╔══

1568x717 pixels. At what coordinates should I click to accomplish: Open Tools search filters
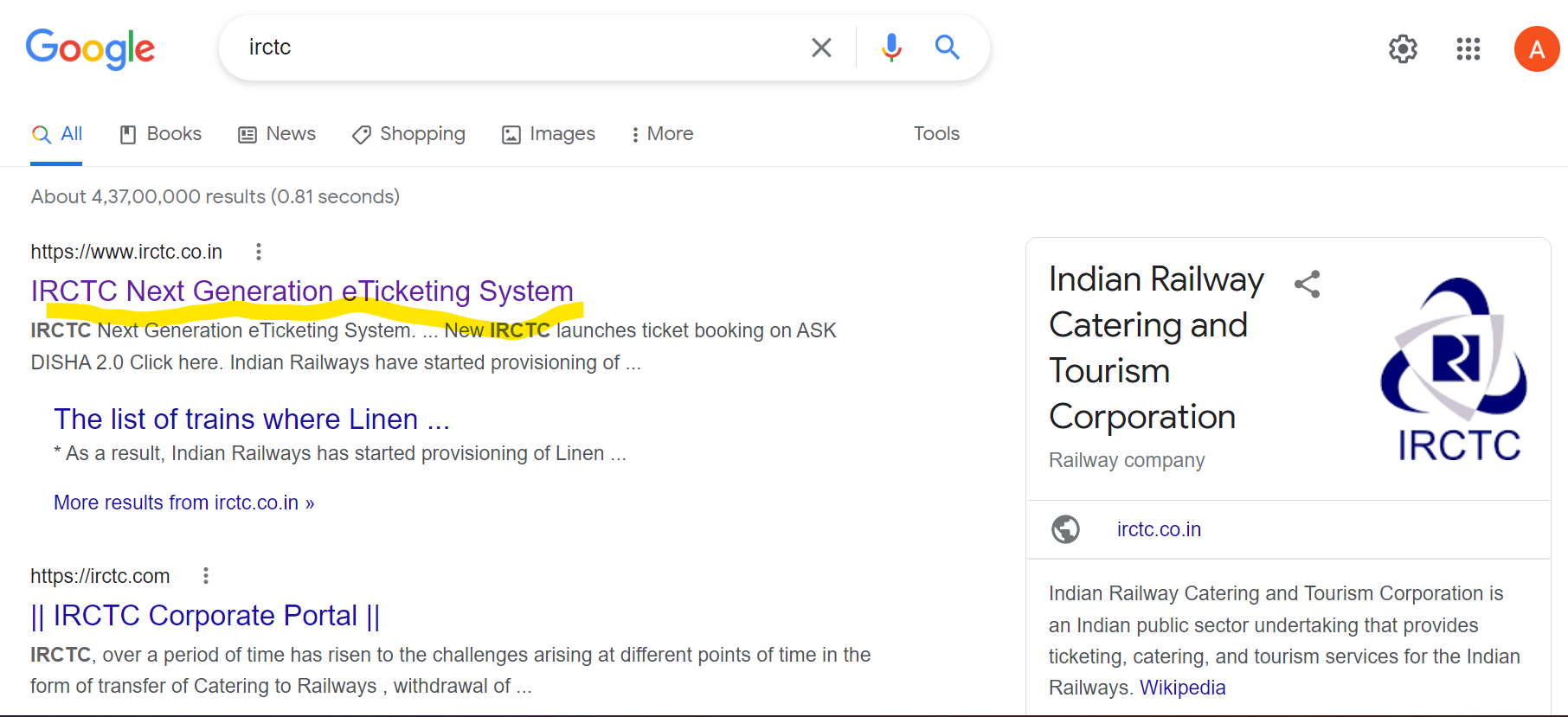coord(936,134)
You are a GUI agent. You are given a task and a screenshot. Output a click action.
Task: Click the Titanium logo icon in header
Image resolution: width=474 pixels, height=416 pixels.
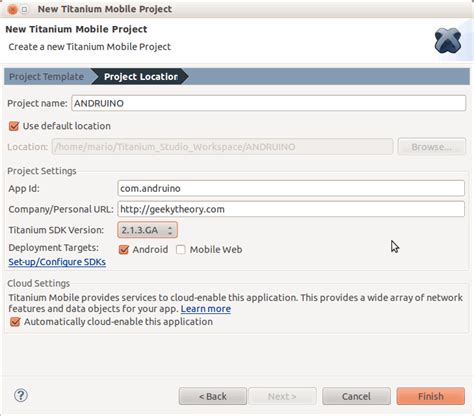448,40
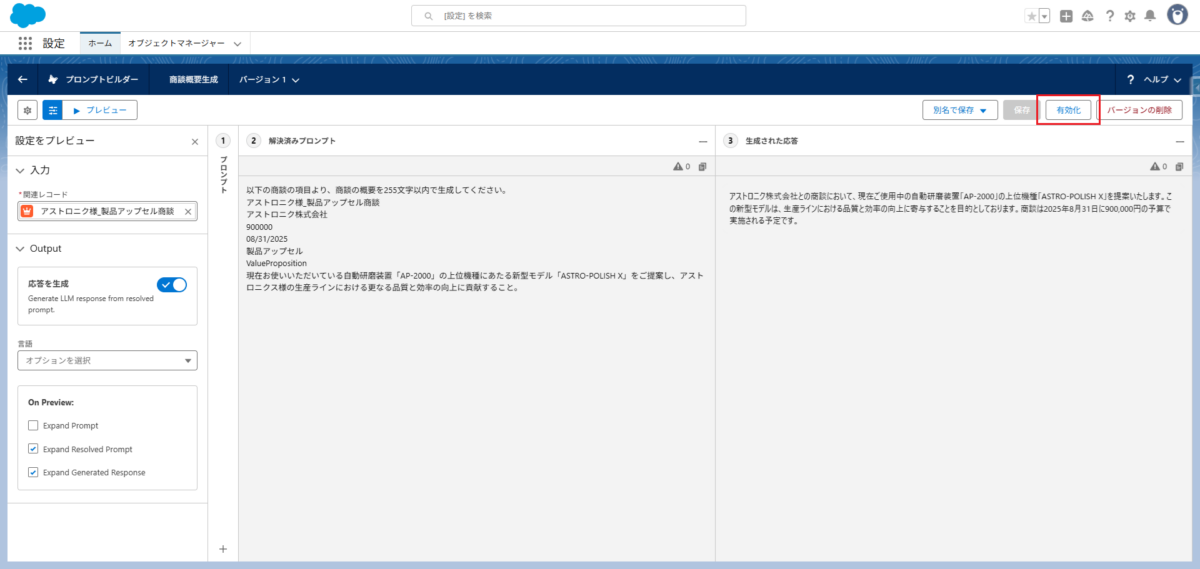Image resolution: width=1200 pixels, height=569 pixels.
Task: Copy the generated response with copy icon
Action: tap(1179, 166)
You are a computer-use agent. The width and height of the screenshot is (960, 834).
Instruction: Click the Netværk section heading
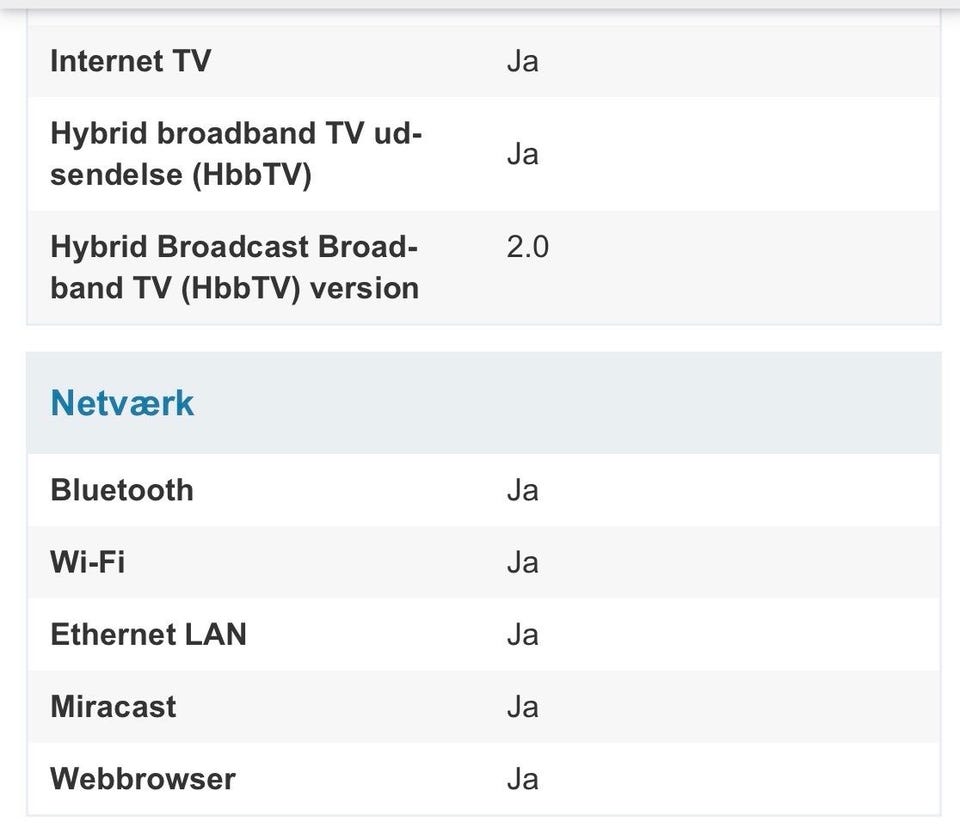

╚══

Copy the text of all the entries above word for word, leaving out the pictures.

- _TASK RESPONSE_
1568x717 pixels. At what coordinates should I click to accomplish: Open Tools search filters
coord(936,134)
You are a GUI agent. You are given a task and a screenshot. Output a click action.
Task: Click the Titanium logo icon in header
Image resolution: width=474 pixels, height=416 pixels.
448,40
Image resolution: width=1200 pixels, height=569 pixels.
Task: Copy the generated response with copy icon
Action: tap(1179, 166)
You are a computer-use agent. The width and height of the screenshot is (960, 834).
Instruction: Click the Netværk section heading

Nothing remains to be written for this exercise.